Targeting MCR-3 and Membrane Biosynthesis: Mechanistic Insights into Pterostilbene-Polymyxin Synergy

This study confirmed that pterostilbene can enhance the antibacterial activity of polymyxin against mcr - 3 - positive Escherichia coli through transcriptomic regulation. Transcriptomic analysis showed that pterostilbene significantly down - regulated genes related to fatty acid biosynthesis and central carbon metabolism (such as fabH, accA), and up - regulated genes in the fatty acid degradation pathway (such as fadD, ech). This metabolic reprogramming led to impaired bacterial membrane integrity (verified by electron microscopy and membrane permeability experiments).
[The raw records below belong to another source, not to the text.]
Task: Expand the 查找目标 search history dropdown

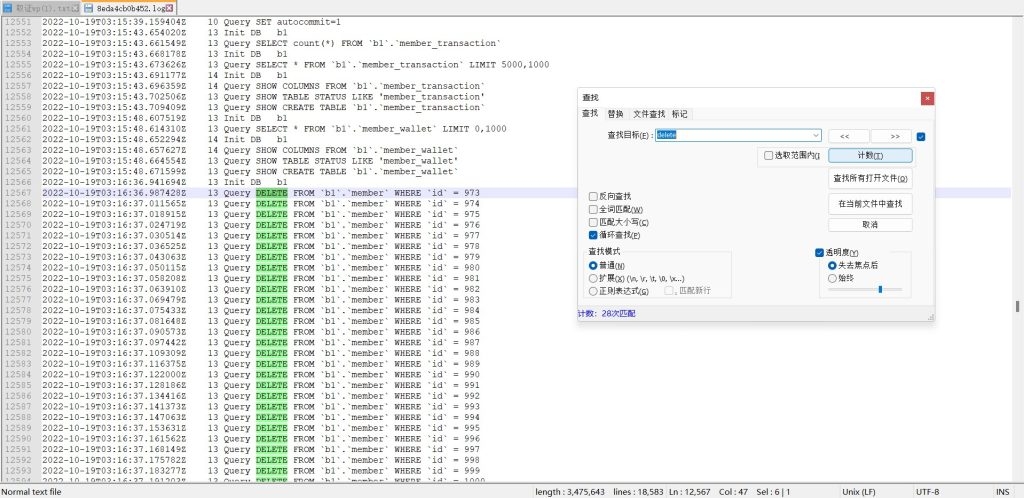Action: click(x=816, y=135)
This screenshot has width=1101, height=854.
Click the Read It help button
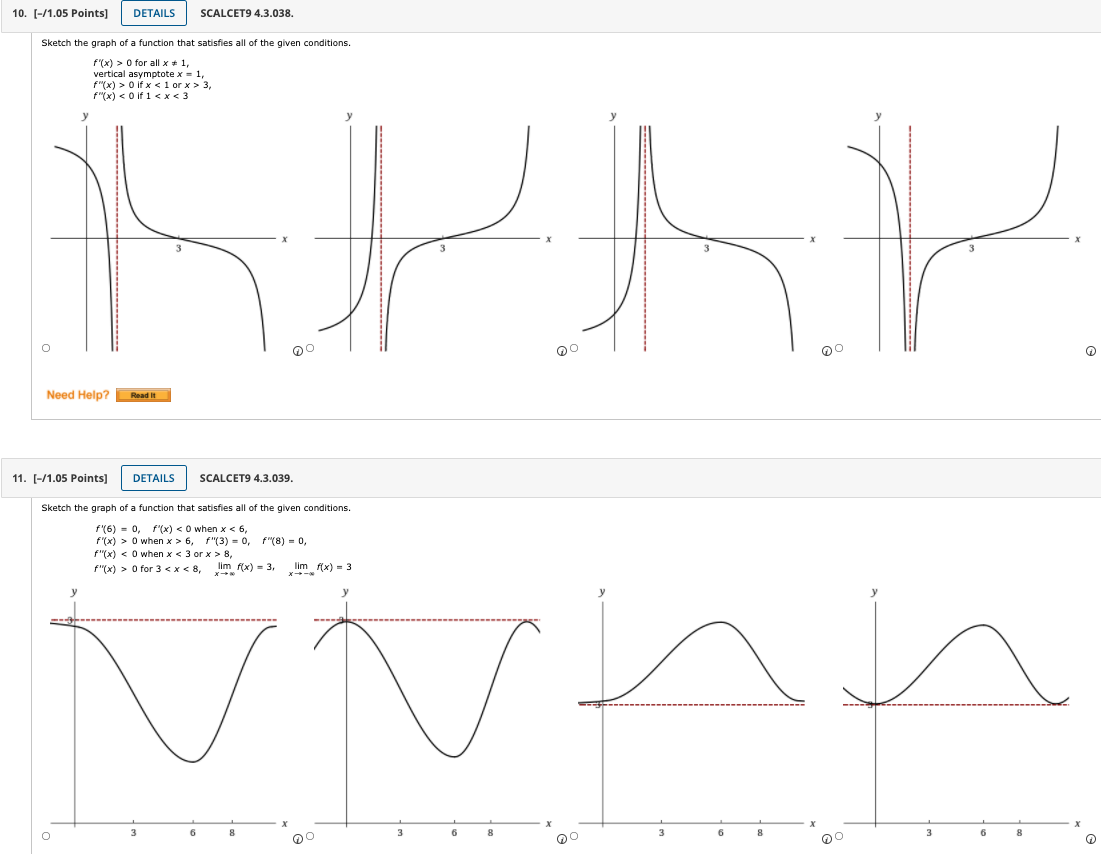[x=141, y=395]
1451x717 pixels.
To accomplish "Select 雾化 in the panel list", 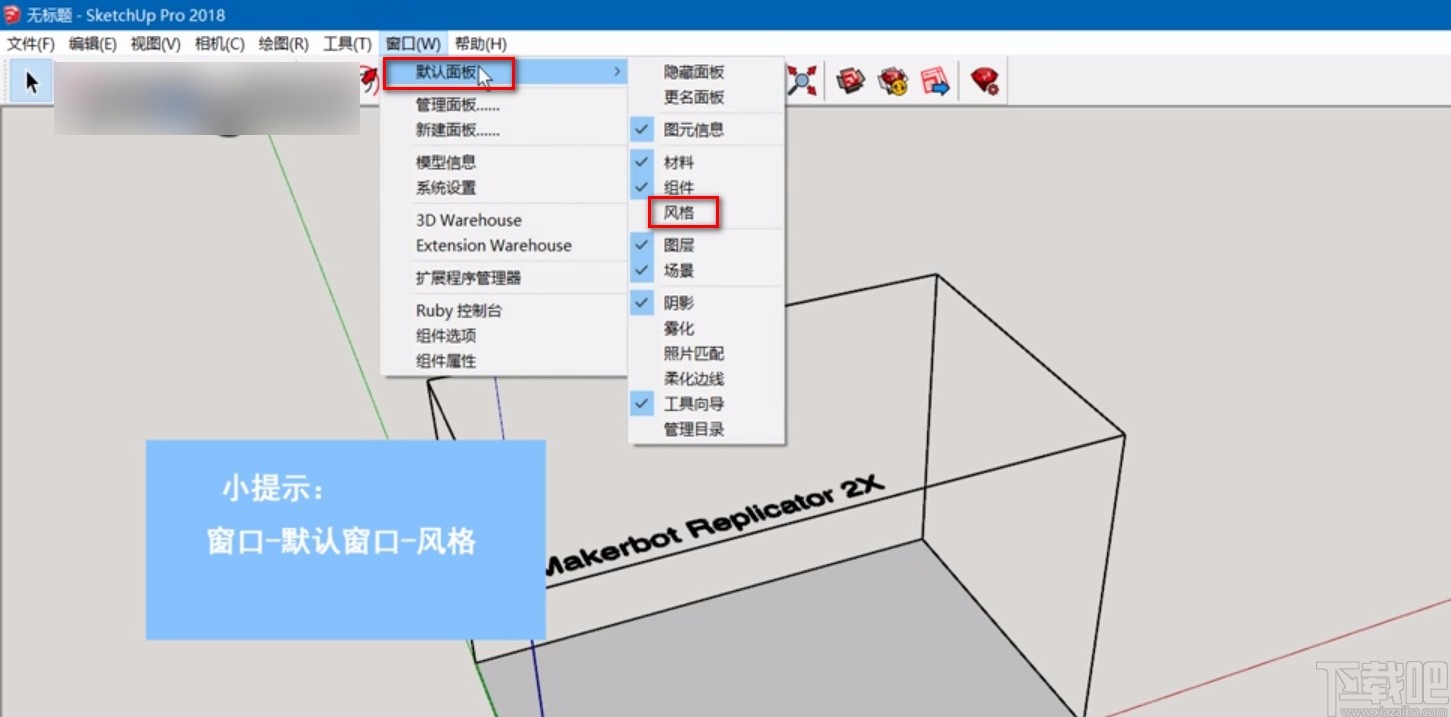I will click(x=678, y=328).
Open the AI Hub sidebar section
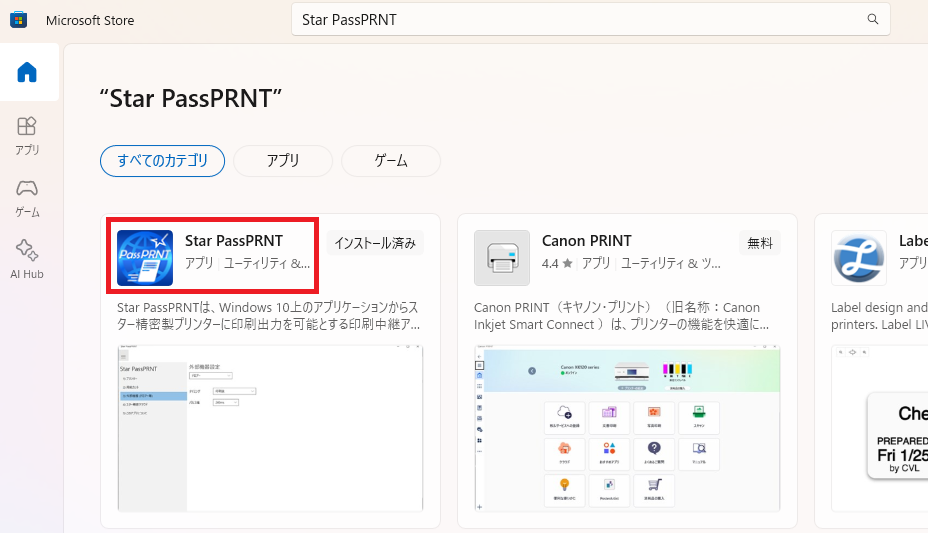Image resolution: width=928 pixels, height=533 pixels. tap(27, 259)
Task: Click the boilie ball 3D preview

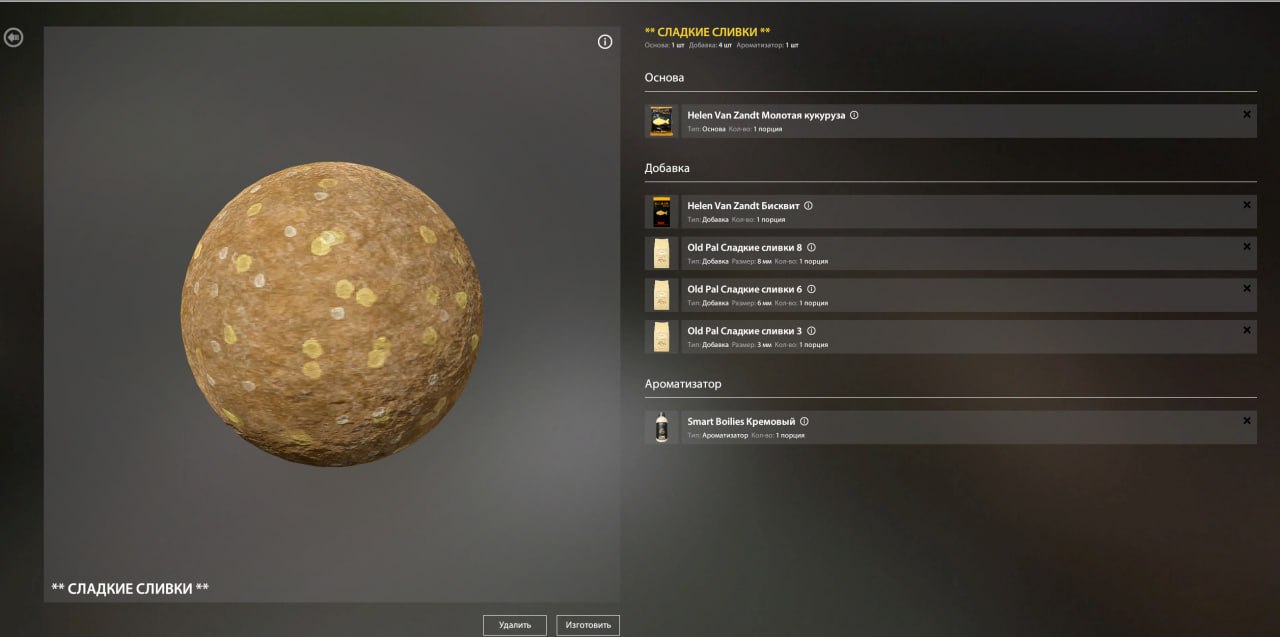Action: pos(332,314)
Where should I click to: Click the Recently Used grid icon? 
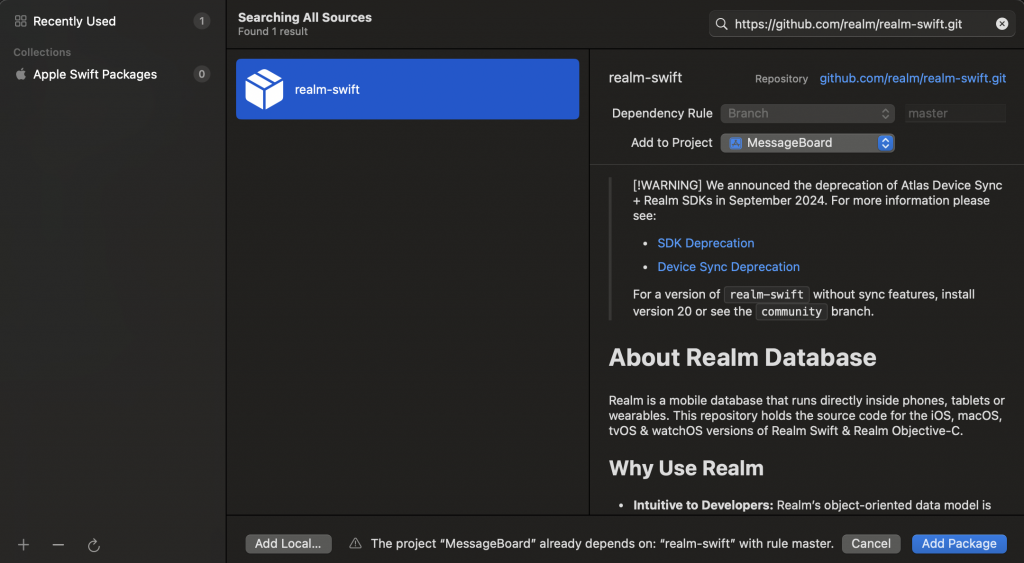pyautogui.click(x=20, y=21)
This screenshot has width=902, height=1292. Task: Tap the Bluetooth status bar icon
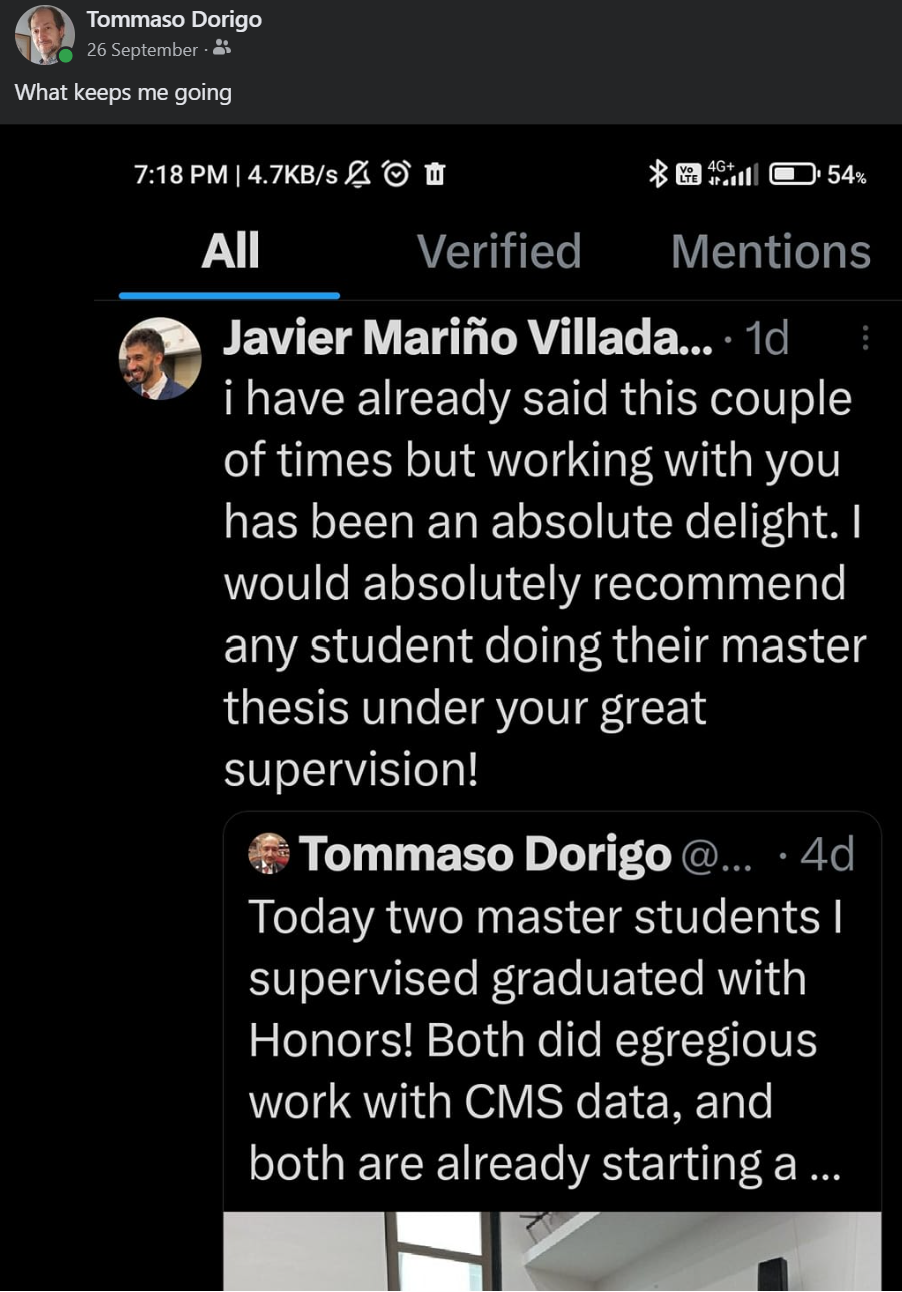[x=657, y=175]
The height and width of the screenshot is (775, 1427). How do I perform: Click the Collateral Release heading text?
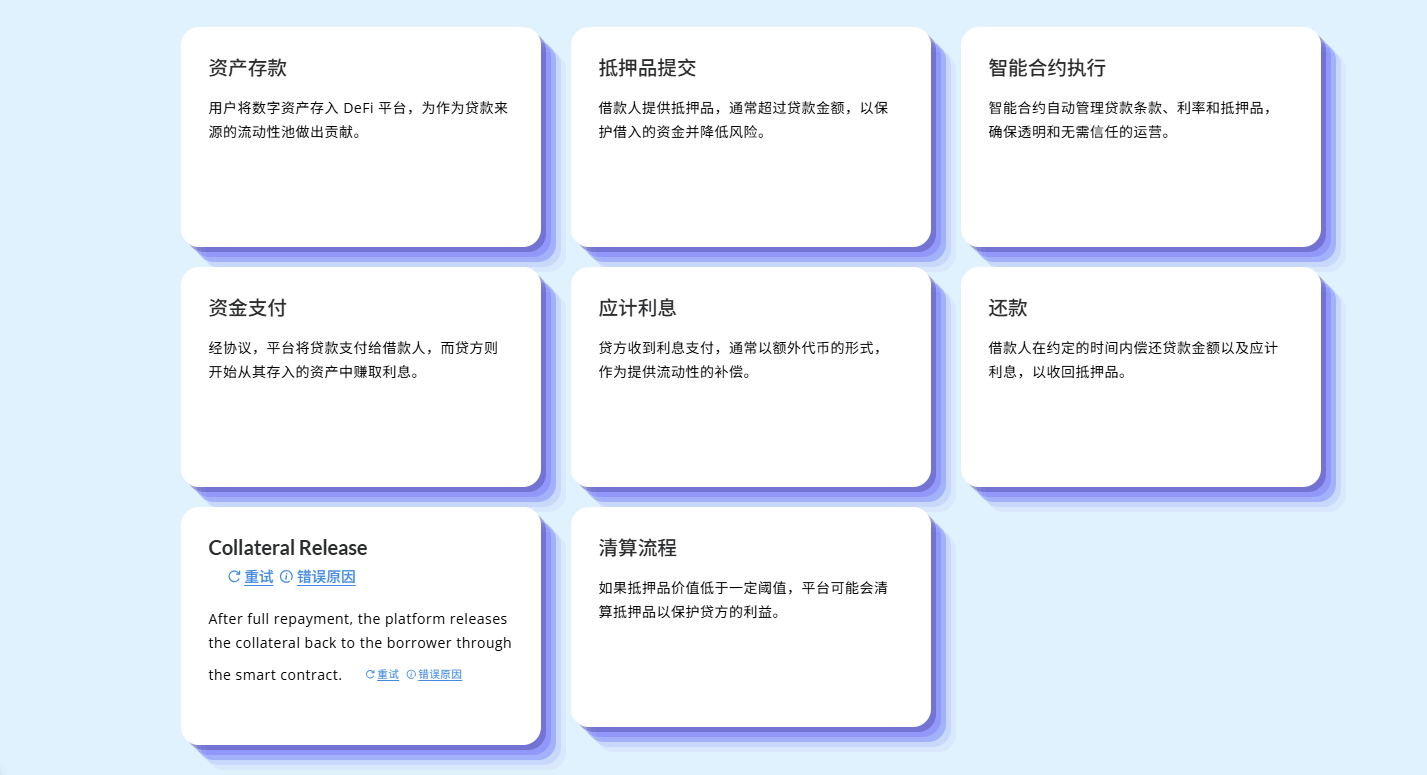click(x=288, y=548)
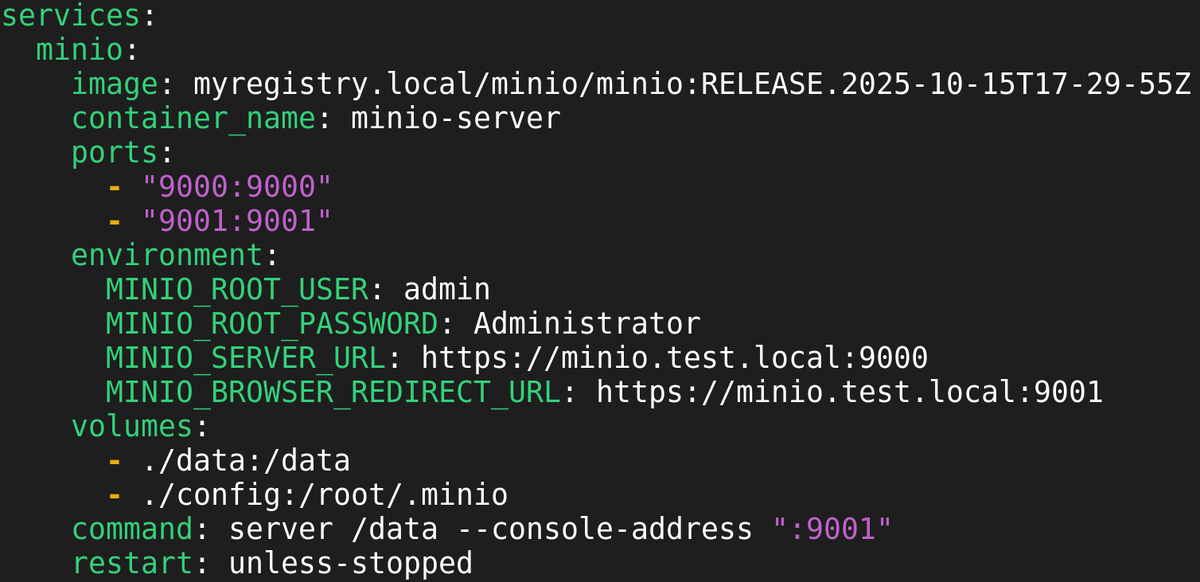Select the MINIO_ROOT_USER variable
This screenshot has height=582, width=1200.
pos(236,289)
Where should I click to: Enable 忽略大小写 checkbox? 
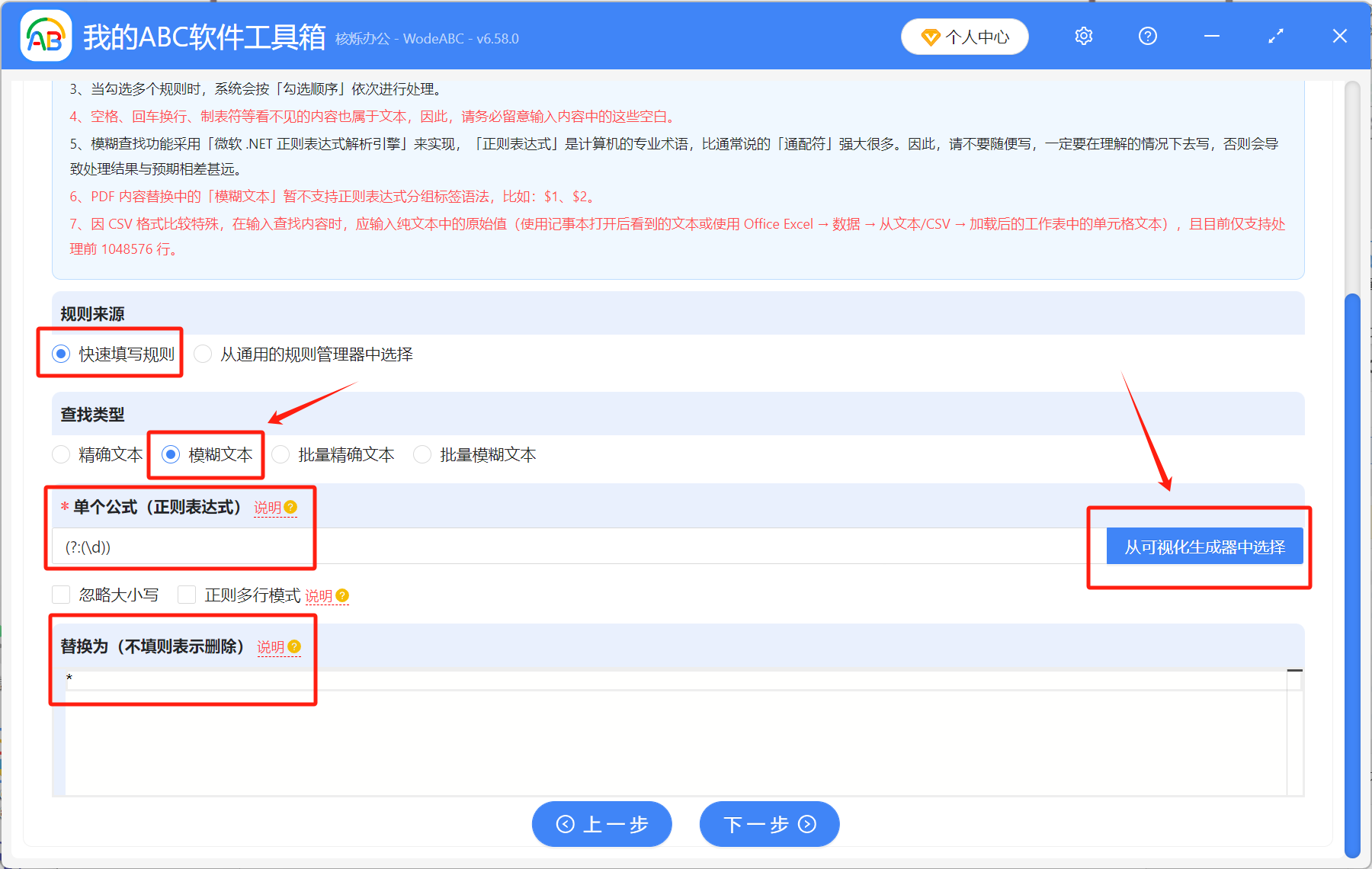click(x=62, y=595)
The addition of exogenous phospholipids could weaken the synergistic effect, suggesting that lipid metabolic disorder is a key mediator of membrane stability disruption. Combining the results of molecular docking and site - directed mutagenesis, pterostilbene can also directly target the catalytic residues H380 and E111 of the MCR - 3 enzyme to inhibit its phosphoethanolamine transferase activity. In conclusion, transcriptome - driven metabolic intervention and direct inhibition of the MCR - 3 enzyme together constitute the core mechanism by which pterostilbene reverses mcr - mediated polymyxin resistance.